Undergraduate Mentoring in Environmental Biology (UMEB) is a program developed by the National Science Foundation (NSF). The four Divisions of the Directorate for Biological Sciences of NSF, which include the Division of Environmental Biology, the Division of Integrative Biology & Neuroscience, the Division of Biological Infrastructure, and the Division of Molecular & Cellular Biosciences, support this program. The main objective of NSF's program is to provide support for talented undergraduate students to gain research experience in biological sciences related to the environment within a culturally diverse, research-rich learning environment. A second NSF objective is to enable faculty members to become better mentors. Projects involve year-round mentoring and include major emphasis on direct student participation in research. Research activities encompass the academic year and summer, with individual students continuing in the program for more than one year.

PROGRAM GOALS:

This program is designed to enable academic institutions and their partners, as well as professional societies, to enhance access to careers in environmental biology (broadly defined) for undergraduate students, particularly those from underrepresented groups.

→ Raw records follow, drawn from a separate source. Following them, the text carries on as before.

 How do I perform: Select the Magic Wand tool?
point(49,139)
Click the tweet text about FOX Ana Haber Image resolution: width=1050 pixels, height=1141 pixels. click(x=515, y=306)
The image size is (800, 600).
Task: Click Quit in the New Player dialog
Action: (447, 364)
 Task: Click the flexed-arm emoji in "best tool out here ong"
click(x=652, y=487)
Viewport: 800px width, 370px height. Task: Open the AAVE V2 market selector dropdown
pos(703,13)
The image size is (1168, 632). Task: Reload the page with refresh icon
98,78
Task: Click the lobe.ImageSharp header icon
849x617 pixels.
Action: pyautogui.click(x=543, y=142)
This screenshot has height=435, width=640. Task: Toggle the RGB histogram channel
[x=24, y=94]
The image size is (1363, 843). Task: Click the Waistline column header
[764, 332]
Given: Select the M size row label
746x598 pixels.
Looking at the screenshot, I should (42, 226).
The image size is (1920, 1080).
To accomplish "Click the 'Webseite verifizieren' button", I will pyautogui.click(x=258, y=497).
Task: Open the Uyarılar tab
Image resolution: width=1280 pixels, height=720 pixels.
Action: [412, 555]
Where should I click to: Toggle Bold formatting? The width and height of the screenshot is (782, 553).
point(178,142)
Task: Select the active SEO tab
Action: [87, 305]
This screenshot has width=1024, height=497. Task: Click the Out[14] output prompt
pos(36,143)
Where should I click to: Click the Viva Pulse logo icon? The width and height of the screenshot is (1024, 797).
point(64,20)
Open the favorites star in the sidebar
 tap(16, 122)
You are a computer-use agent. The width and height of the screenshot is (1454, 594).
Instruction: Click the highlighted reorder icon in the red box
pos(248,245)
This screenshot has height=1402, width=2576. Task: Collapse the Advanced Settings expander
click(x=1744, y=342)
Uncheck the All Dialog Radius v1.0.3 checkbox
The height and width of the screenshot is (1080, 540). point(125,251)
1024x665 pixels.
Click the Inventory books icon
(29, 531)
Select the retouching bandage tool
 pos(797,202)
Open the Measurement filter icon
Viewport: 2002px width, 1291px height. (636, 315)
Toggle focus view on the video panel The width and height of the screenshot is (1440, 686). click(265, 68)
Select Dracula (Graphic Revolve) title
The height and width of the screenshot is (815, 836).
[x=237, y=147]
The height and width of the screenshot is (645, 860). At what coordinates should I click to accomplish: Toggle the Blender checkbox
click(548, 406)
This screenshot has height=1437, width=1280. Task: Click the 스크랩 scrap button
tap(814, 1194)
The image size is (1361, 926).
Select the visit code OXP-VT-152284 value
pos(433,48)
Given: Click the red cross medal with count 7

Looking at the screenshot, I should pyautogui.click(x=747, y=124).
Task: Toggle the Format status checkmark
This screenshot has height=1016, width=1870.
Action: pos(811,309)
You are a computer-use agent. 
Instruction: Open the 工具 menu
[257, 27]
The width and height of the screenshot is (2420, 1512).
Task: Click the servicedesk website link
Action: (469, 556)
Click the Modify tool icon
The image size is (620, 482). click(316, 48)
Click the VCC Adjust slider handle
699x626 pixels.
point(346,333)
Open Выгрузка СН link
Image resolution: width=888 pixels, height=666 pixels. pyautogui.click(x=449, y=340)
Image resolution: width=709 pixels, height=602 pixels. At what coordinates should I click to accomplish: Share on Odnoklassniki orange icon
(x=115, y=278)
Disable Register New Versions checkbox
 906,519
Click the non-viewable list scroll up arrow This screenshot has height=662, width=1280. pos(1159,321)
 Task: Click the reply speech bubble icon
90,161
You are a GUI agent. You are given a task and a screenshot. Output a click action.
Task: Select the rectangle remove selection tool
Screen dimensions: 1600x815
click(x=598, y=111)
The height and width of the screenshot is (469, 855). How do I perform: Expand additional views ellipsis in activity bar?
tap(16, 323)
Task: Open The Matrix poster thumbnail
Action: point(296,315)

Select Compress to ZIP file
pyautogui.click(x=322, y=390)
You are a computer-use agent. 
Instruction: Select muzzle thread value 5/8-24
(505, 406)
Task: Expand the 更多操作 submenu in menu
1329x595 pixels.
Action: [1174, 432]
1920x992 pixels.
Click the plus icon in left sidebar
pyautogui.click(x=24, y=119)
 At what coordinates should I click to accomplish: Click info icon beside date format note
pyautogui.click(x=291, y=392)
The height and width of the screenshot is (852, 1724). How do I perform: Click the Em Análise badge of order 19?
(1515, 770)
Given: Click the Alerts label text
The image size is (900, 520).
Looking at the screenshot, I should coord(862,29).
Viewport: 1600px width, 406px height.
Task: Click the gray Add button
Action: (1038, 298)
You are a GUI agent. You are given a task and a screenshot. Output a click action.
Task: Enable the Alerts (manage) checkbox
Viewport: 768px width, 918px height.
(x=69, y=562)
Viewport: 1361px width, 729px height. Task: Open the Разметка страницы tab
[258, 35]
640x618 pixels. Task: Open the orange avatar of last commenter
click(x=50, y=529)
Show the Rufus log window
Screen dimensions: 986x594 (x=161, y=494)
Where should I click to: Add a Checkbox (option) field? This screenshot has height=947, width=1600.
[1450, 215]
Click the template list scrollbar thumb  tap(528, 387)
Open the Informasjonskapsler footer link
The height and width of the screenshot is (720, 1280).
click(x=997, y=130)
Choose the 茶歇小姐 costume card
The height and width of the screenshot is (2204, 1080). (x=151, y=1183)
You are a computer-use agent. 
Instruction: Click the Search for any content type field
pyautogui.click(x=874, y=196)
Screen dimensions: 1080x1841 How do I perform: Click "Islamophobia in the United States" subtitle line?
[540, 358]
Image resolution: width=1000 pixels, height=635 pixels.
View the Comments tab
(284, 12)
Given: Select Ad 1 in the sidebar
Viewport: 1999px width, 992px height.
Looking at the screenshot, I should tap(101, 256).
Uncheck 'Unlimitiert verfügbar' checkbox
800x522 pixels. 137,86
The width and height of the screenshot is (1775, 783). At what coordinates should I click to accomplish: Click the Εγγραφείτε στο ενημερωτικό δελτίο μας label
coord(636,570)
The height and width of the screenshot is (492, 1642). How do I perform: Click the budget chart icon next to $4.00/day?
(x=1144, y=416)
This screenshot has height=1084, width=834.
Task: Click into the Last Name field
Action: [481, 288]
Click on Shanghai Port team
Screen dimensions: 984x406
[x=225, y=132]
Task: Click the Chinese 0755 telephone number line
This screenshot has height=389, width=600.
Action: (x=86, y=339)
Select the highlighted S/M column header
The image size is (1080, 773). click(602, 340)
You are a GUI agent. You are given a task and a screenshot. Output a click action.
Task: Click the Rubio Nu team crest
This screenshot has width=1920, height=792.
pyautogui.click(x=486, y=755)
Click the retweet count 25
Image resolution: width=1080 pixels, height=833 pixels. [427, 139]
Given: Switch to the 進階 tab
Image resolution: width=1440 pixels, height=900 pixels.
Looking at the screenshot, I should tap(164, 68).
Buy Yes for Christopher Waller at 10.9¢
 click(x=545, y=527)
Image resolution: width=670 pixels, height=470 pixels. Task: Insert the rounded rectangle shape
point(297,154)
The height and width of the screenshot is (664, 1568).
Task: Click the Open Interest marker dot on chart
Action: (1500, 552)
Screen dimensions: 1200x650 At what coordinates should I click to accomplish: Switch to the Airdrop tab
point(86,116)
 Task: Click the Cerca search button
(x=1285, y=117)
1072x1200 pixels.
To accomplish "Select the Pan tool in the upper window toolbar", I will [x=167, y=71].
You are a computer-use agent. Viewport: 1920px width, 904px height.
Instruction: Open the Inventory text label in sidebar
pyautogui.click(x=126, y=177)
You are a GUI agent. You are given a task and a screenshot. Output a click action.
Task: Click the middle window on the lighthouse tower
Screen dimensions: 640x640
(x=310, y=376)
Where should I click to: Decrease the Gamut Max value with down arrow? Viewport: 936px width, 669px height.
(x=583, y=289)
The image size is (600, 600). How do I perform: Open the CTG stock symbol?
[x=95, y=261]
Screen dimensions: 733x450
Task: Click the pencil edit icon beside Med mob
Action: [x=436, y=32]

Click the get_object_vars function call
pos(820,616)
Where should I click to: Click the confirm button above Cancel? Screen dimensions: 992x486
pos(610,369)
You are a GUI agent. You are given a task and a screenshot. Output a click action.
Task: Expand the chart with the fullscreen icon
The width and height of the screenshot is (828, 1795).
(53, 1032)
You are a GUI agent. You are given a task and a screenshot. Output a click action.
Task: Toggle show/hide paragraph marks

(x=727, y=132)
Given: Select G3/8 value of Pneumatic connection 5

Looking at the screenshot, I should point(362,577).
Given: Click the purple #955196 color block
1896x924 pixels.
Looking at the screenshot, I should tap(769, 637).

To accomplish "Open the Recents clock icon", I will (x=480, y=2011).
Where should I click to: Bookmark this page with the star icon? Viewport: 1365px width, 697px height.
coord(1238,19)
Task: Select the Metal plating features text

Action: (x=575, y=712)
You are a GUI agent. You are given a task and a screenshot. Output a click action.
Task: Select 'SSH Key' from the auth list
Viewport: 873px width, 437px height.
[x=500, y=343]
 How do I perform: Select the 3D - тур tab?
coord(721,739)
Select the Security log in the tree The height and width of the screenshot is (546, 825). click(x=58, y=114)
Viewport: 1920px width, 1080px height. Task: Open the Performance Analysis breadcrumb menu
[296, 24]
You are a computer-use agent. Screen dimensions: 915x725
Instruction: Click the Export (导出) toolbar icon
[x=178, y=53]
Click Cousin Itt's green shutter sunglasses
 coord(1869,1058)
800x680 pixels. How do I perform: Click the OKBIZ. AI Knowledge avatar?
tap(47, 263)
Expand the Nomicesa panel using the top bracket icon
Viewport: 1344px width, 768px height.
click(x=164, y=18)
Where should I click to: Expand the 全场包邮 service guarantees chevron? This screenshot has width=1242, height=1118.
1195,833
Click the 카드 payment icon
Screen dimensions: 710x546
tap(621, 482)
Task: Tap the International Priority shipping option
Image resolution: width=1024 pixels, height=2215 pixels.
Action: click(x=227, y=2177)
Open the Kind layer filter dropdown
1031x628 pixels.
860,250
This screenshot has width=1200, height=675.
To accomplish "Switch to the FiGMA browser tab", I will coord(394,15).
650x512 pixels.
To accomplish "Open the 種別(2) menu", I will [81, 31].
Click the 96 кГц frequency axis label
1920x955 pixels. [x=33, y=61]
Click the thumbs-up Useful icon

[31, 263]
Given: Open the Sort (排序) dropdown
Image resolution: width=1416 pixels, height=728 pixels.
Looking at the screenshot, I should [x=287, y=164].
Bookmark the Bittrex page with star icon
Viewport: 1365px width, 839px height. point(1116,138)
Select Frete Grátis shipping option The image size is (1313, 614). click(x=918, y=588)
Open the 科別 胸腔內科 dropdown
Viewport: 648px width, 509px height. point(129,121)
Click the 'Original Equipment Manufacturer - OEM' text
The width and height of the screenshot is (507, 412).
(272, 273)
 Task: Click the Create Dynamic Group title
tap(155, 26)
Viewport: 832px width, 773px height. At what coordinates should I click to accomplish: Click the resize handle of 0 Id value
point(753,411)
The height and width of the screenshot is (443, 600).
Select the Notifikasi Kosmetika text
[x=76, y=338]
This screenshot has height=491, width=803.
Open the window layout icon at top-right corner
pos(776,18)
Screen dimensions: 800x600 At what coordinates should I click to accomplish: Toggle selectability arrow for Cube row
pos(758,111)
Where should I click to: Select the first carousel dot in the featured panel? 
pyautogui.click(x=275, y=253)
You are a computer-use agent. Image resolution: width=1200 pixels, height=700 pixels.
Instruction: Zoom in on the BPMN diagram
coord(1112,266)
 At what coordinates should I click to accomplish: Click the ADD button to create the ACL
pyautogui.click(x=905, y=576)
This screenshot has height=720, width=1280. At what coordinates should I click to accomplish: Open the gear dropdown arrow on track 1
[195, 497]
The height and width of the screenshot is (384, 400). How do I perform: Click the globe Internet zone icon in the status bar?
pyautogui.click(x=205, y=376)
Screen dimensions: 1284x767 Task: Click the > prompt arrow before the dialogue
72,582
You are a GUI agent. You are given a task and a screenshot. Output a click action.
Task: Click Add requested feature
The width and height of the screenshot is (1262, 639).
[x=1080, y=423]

Two types of project may be supported:

(1) Research-Mentoring grants provide support for talented undergraduate students to gain research experience in biological sciences related to the environment within a culturally diverse, research-rich learning environment, while enabling faculty members to become better mentors.

(2) Travel to Meetings of professional societies by undergraduate students may be supported through grants to or on behalf of the professional societies.

Unlike previous years, planning grants are no longer supported and there is no deadline for submission of travel grants.

All projects should emphasize factors that encourage and enable members of underrepresented groups, as defined in the Program Solicitation, to enter and remain in environmental biology. The short-term goal is to train upper-division undergraduate students in the subject of environmental biology. The intermediate goal is to encourage these students to develop their careers in the fields of environmental biology research, education, or management.

"Environmental biology" is broadly defined to include areas of research focusing on organisms as they evolve, interact with each other, and/or interact with their environment, from perspectives that range from molecular to ecosystem levels.